I am a fan of the concept of big data. It is easy to identify what you mean when you say "big data". It means lots of data. Data so large or complex or both that you can derive meaning or knowledge from it. But the name itself has evolved more into a marketing trend.

What I do not like is that big data is seen as both a promise and the answer to our problems. If only we had enough data to find out if X is true, or what causes Y, or what exactly is related to Z. These questions are at the heart of any analysis procedure. But what makes Big Data unique is that we can actually address these questions without the caveat of adding "but future work will require larger sample sizes and more robust data collection to verify these findings". At least thats what we hope.

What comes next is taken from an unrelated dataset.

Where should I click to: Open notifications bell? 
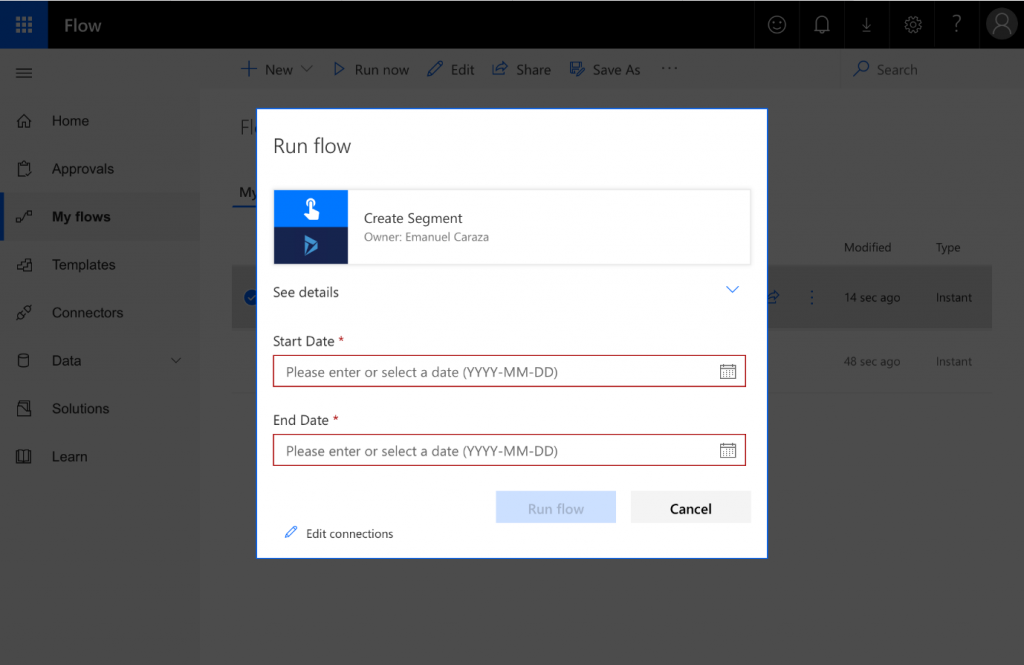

And hope is exactly the right word to use there. Getting more data does not make the problem easier. It adds to the volume of data, muddies the waters when variables are correlated, and makes computing that much more difficult. Machine learning is then inevitably added to the conversation, as a way to address the issue. As this article points out:
"In theory, Big Data could improve decision-making in fields from business to medicine, allowing decisions to be based increasingly on data and analysis rather than intuition and experience."
And that is where I draw the line.  I am admittedly an amateur (if even that skilled) in cognitive psychology, but the idea that technology simply has the best answer is ridiculous. The interface of the human mind (with intuition and experience) with technology (big data and correlations) offers the best solution. If you want answers, technology can provide them. If you want good answers, let each do what it is best at. Let each contribute according to its skill, reliability, quickness, and subject mastery. Technology is quick so it can do things like automation where a set task is linear or nearly linear (machines don't yet program tasks for other machines, despite what you might see in commercials).

Big data should be a big deal to help with making informed decisions. Decisions that may need to be counter intuitive, especially in non-linear situations, considering the whole of the system in an environment where the rules, bounds are unwritten. As is the case with Big Science, it is the physical processes that are important, and we must always be careful to understand the implications of Big Data before it is simply taken as fact.

There is a lot of promise in Big Data, but don't believe in the managerial hype just yet. Dealing with Big Data is currently the problem whereas before it was creating coherent big data. As these techniques mature we can leverage the gains promised by Big Data with our big data. Then Big Data will be a big deal.